Quantitative easing (QE) policies can have a profound effect on Forex rates, since it changes the supply of one currency compared to another. For instance, if both the US and Europe are using quantitative easing to the same degree then the currency pair of US/EUR may not fluctuate. However, if the US treasury uses QE to a higher degree, as evidenced in the increased purchase of securities during an economic crisis, but India does not, then the value of the USD will decrease relative to the Indian rupee.  As a result, quantitative easing has the same effect as purchasing foreign currencies, effectively manipulating the value of one currency compared to another.

BRIC countries have criticized the QE carried out by the central banks of developed nations. They share the argument that such actions amount to protectionism and competitive devaluation.  As net exporters whose currencies are partially pegged to the dollar, they protest that QE causes inflation to rise in their countries and penalizes their industries.

In a joint statement leaders of Russia, Brazil, India, China and South Africa, collectively BRICS, have condemned the policies of western economies saying "It is critical for advanced economies to adopt responsible macro-economic and financial policies, avoid creating excessive liquidity and undertake structural reforms to lift growth" as written in the Telegraph.

According to Bloomberg reporter David Lynch, the new money from quantitative easing could be used by the banks to invest in emerging markets, commodity-based economies, commodities themselves, and non-local opportunities rather than to lend to local businesses that are having difficulty getting loans.

Moral hazard

Another criticism prevalent in Europe is that QE creates moral hazard for governments. Central banks’ purchases of government securities artificially depress the cost of borrowing. Normally, governments issuing additional debt see their borrowing costs rise, which discourages them from overdoing it. In particular, market discipline in the form of higher interest rates will cause a government like Italy's, tempted to increase deficit spending, to think twice. Not so, however, when the central bank acts as bond buyer of last resort and is prepared to purchase government securities without limit. In such circumstances, market discipline will be incapacitated.

Reputational risks

Richard W. Fisher, president of the Federal Reserve Bank of Dallas, warned in 2010 that QE carries "the risk of being perceived as embarking on the slippery slope of debt monetization.  We know that once a central bank is perceived as targeting government debt yields at a time of persistent budget deficits, concern about debt monetization quickly arises."  Later in the same speech, he stated that the Fed is monetizing the government debt: "The math of this new exercise is readily transparent: The Federal Reserve will buy $110 billion a month in Treasuries, an amount that, annualized, represents the projected deficit of the federal government for next year. For the next eight months, the nation's central bank will be monetizing the federal debt."

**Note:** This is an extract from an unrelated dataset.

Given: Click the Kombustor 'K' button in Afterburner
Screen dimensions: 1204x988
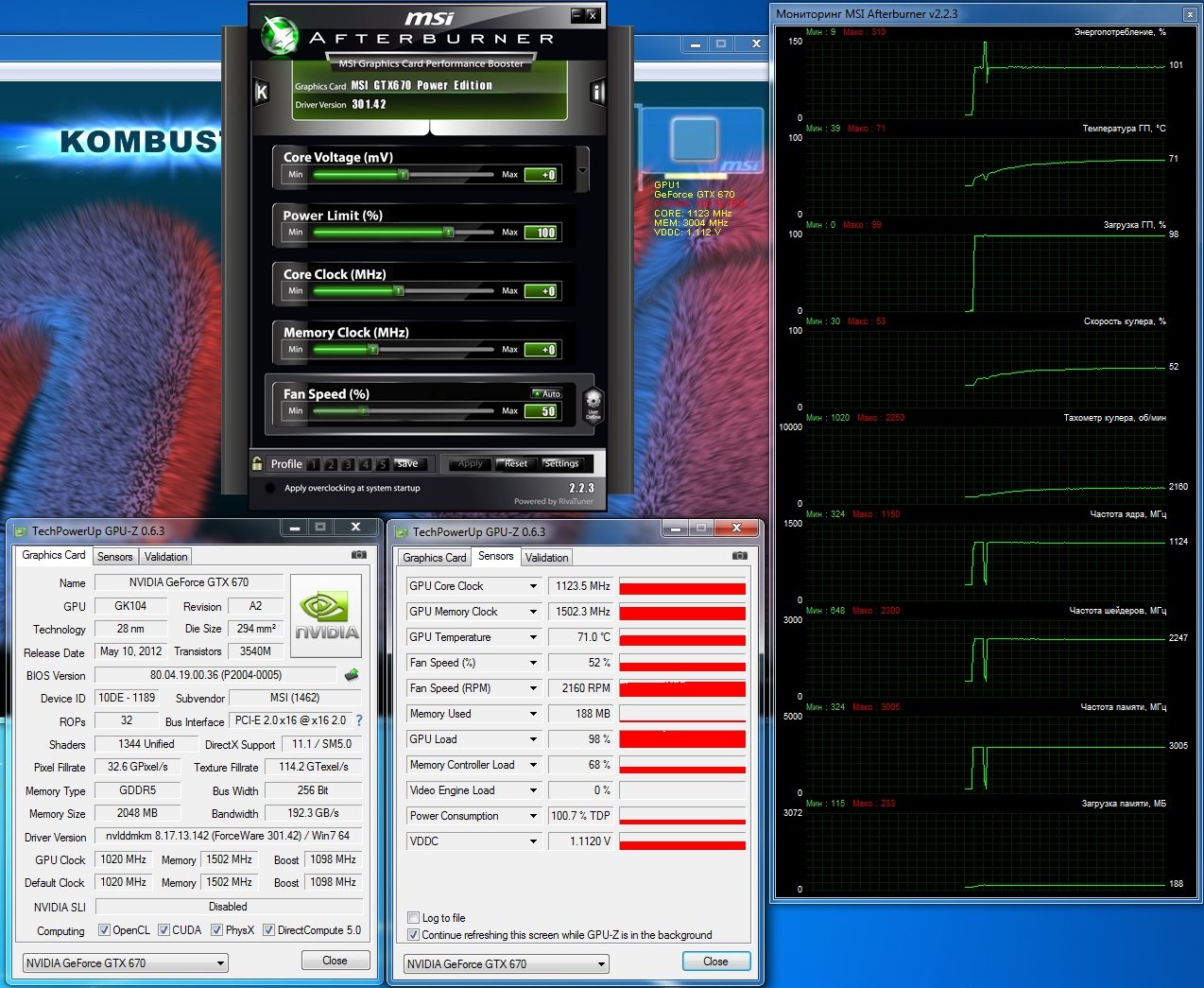Looking at the screenshot, I should pyautogui.click(x=262, y=92).
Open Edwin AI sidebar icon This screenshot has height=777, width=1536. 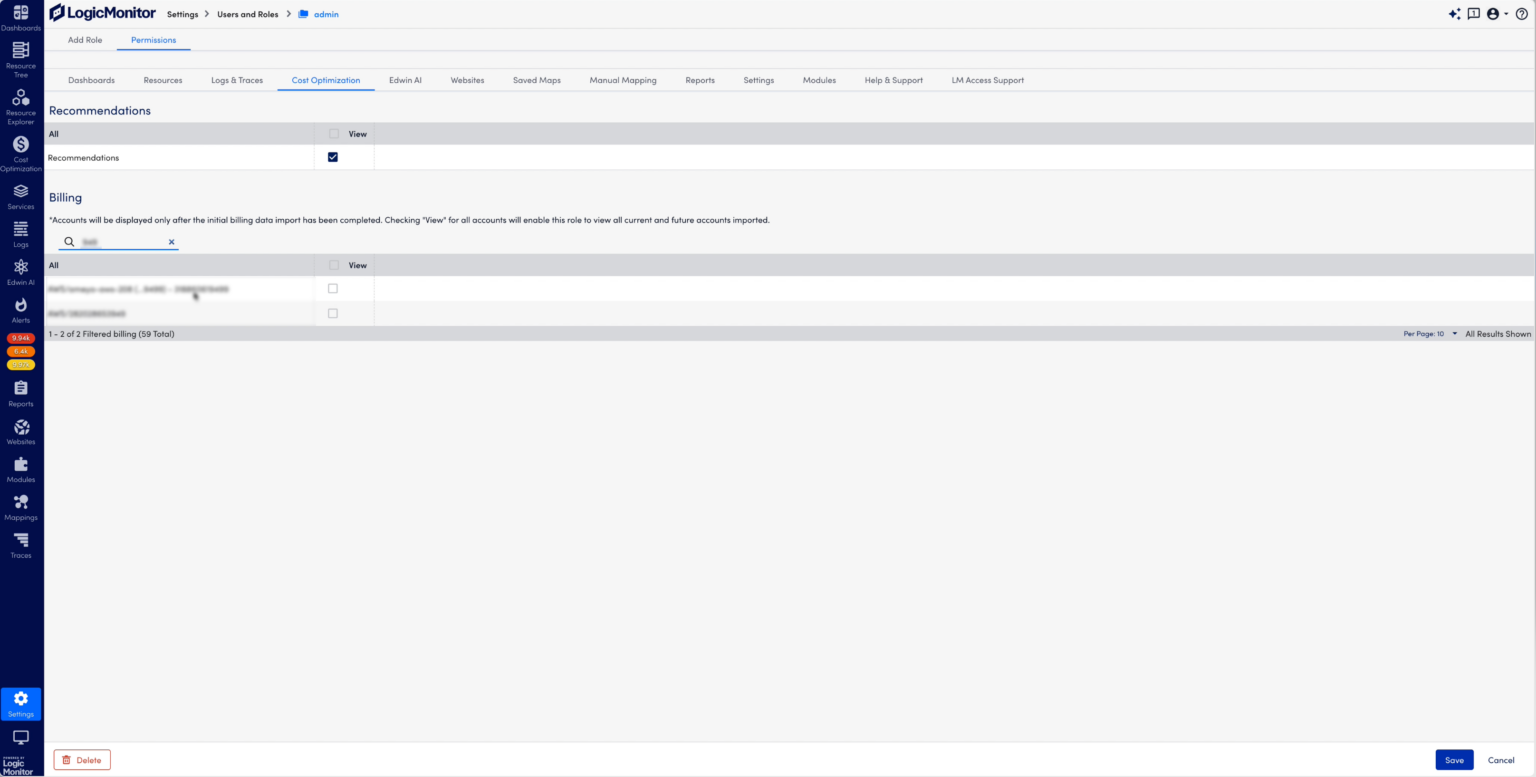pyautogui.click(x=20, y=271)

Ben Bernanke remarked in 2002 that the US government had a technology called the printing press (or, today, its electronic equivalent), so that if rates reached zero and deflation threatened, the government could always act to ensure deflation was prevented. He said, however, that the government would not print money and distribute it "willy nilly" but would rather focus its efforts in certain areas (e.g., buying federal agency debt securities and mortgage-backed securities).

According to economist Robert McTeer, former president of the Federal Reserve Bank of Dallas, there is nothing wrong with printing money during a recession, and quantitative easing is different from traditional monetary policy "only in its magnitude and pre-announcement of amount and timing".